Currently, standard practice for obtaining crop estimates involves sampling just 0.1 to 2% of the crop. Depending on the method of sampling, error rates are often between 15 and 25%. This error gets amplified significantly when extrapolating over a whole block. Even modern camera-based systems suffer from a similar range of inaccuracy, as they rely on a calibration stage completed by a farm worker.

Fruit graders and packhouses are consistently disappointed in the accuracy they are getting from the field and often receive yield estimates that cause a large over or under supply of labour, packaging, production line resources and fruit sales.

Current opportunity

Holocrop has developed an autonomous 3D scanning system that delivers precision crop data without relying on manual calibration or field workers. Holocrop is now seeking trial partners in Australia, specifically growers in specialty tree crops and vineyards who are looking for greater certainty in their yield estimates and are open to trialling a new approach that could significantly reduce the error margins they currently experience with traditional sampling or camera-based methods.

The trial will focus primarily on fruit count and size pre-harvest for yield estimation, using hyper-realistic 3D modelling and 3D AI detections to segment and extract detailed information from different plant structures on a per-plant basis. Holocrop will then conduct a study comparing any current yield monitoring and prediction systems deployed on trial farms against theirs to determine the return on investment for trial partners’ operations. The system is non-invasive and simply drives around your crop rows autonomously, capturing precision data.

Opportunity background

Holocrop is a spin-out from the University of Canterbury in New Zealand, founded by a team of research engineers who each bring prior industry experience. The technology has been developed as part of a multi-year, government-funded MBIE Endeavour research programme.

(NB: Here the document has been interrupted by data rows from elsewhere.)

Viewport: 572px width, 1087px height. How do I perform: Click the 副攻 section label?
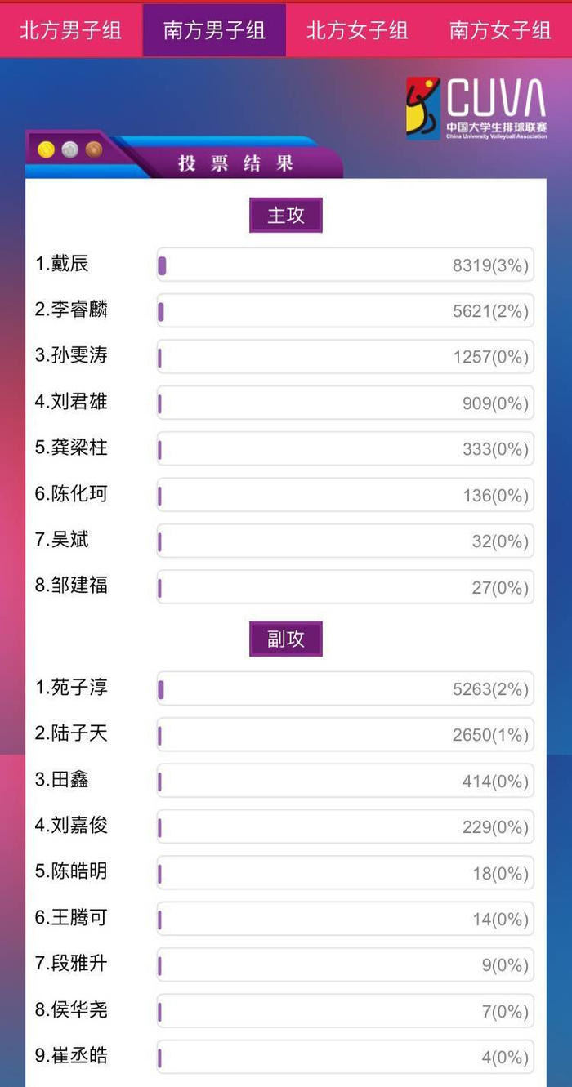point(286,639)
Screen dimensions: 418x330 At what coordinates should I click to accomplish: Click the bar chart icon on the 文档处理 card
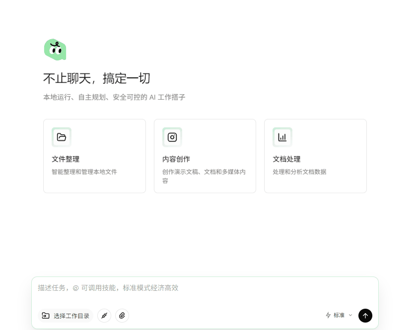(x=282, y=137)
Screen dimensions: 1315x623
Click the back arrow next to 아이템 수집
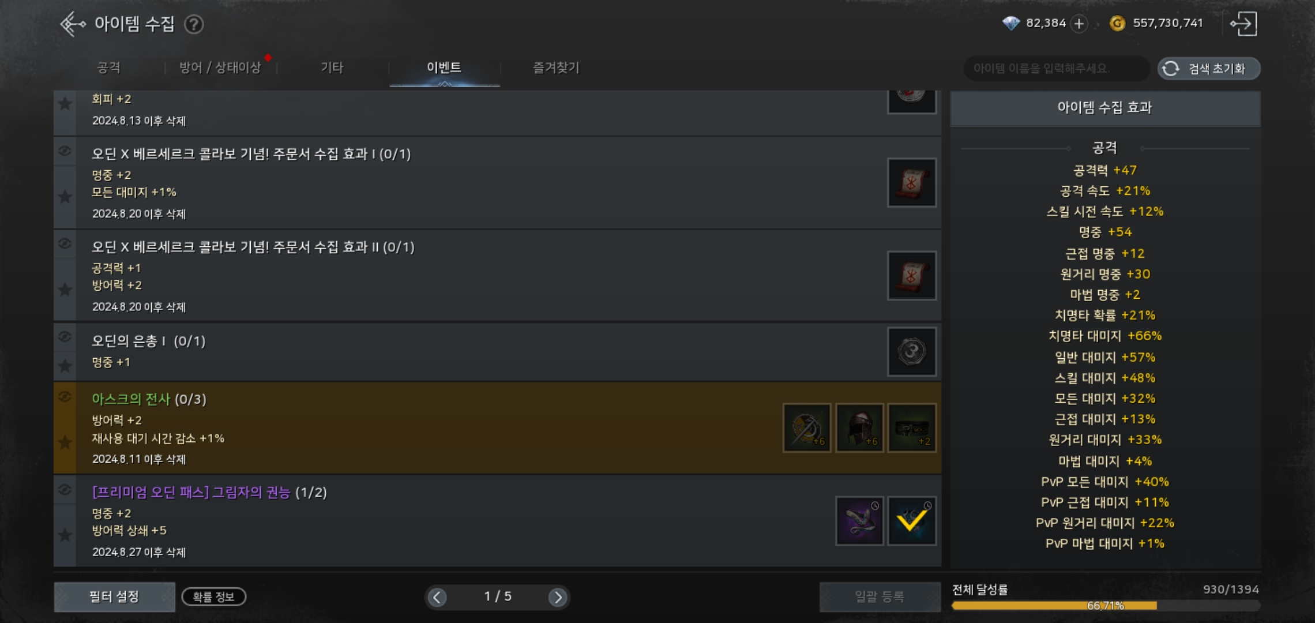(73, 24)
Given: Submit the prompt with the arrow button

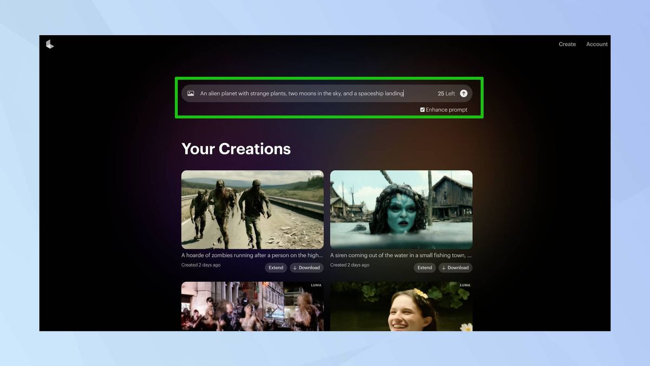Looking at the screenshot, I should pyautogui.click(x=464, y=94).
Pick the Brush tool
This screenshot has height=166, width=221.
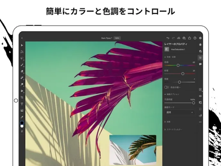(22, 65)
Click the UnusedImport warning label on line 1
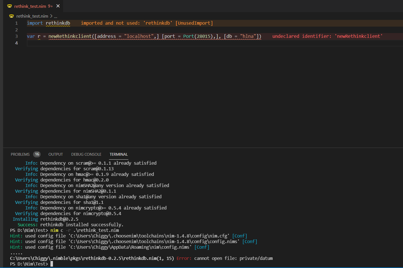 coord(194,23)
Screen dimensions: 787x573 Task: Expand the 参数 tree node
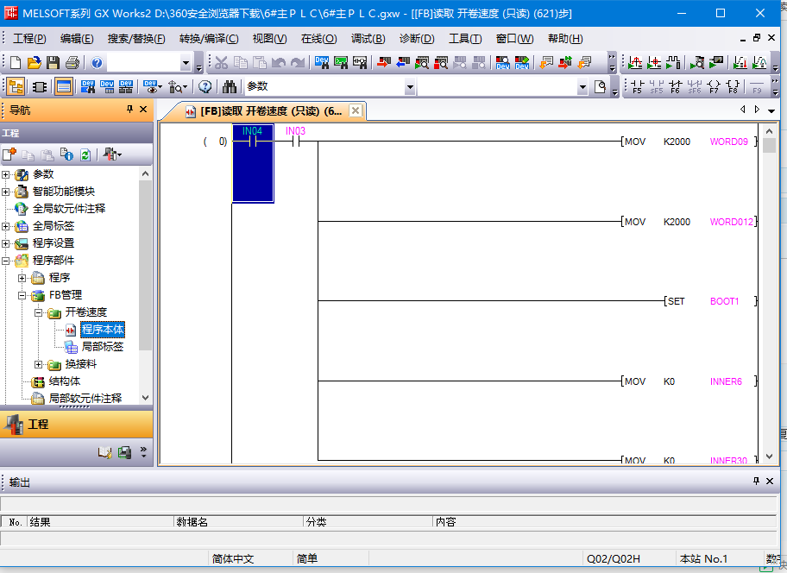(x=6, y=174)
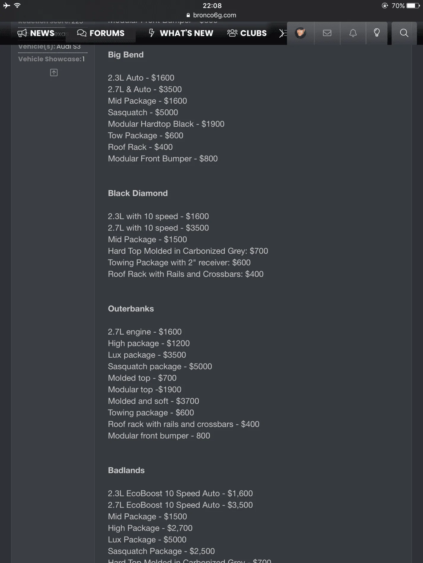Image resolution: width=423 pixels, height=563 pixels.
Task: Open the Vehicle Showcase link
Action: tap(51, 59)
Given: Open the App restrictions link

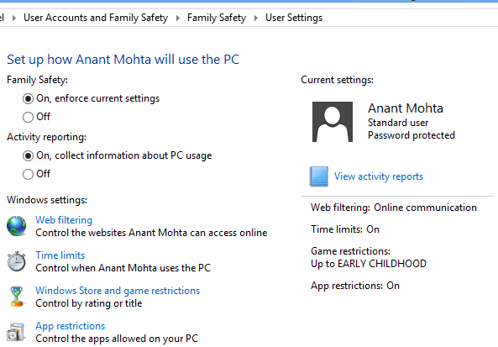Looking at the screenshot, I should pyautogui.click(x=71, y=326).
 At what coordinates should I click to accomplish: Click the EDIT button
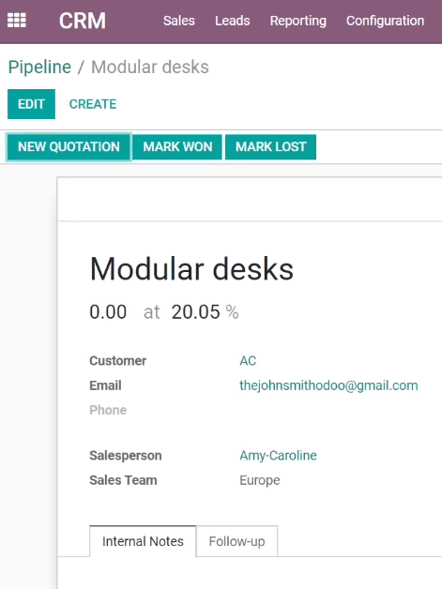tap(31, 104)
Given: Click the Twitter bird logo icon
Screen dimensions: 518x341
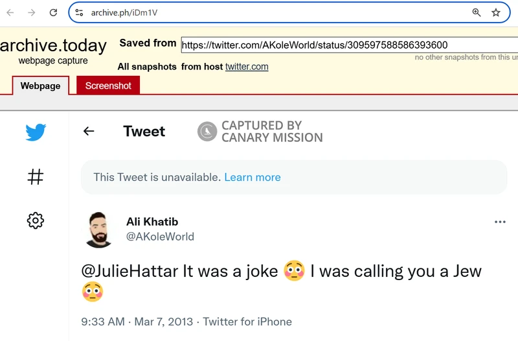Looking at the screenshot, I should [x=36, y=132].
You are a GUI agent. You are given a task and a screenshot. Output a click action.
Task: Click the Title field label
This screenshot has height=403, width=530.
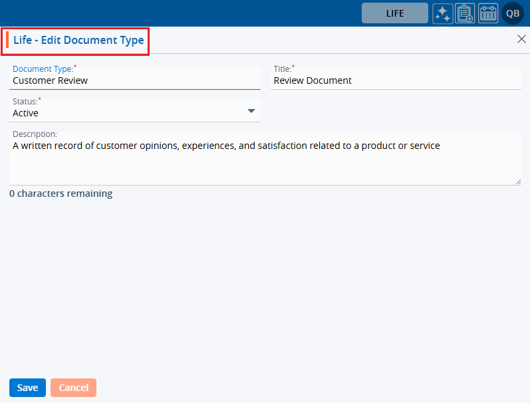282,68
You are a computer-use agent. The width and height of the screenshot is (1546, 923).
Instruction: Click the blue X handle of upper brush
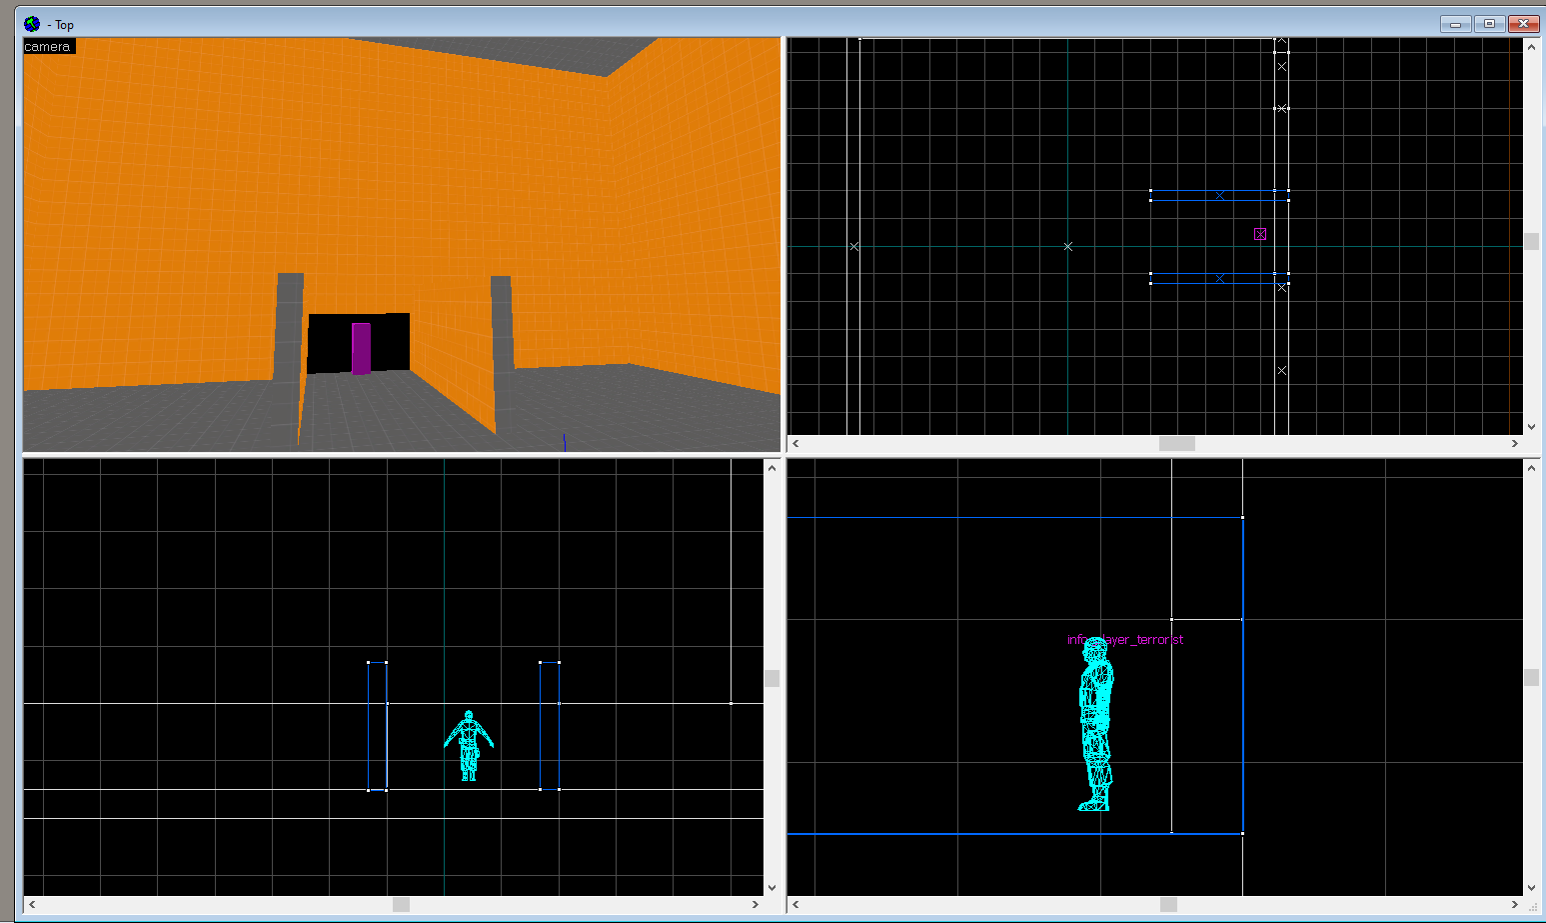(1219, 196)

Holocrop's autonomous 3D scanning rovers are already deployed with research partners including Plant and Food Research in New Zealand, with further validation work underway with Washington State University. The team is currently participating in the Sprout Accelerator, New Zealand's largest agritech-focused venture programme.

The system has been validated across apples, cherries and grapes, and the team is actively building commercial partnerships to expand into Australia and the United States.

Potential other applications

Although the system will be calculating the count and size of fruit for this trial, it captures the whole 3D structure of the crop plants. This allows Holocrop in future to provide precise volumetric and sizing data for plant structures such as leaves, shoots, branches and trunks.

This capability opens up applications beyond yield estimation, including canopy management, pruning assessment, vigour monitoring and growth tracking over time.

The 3D data could also support automation and robotics applications, providing a detailed crop perception backbone that autonomous harvesting or pruning systems need to operate effectively.

For R&D teams, the system offers a way to quantify trial outcomes with a level of precision that is difficult to achieve with traditional field technician methods, at a fraction of the cost.

This makes it relevant not only for commercial growers but also for horticultural industry bodies, chemical companies, consultants, and contract researchers looking to improve the accuracy and efficiency of their field-based assessments.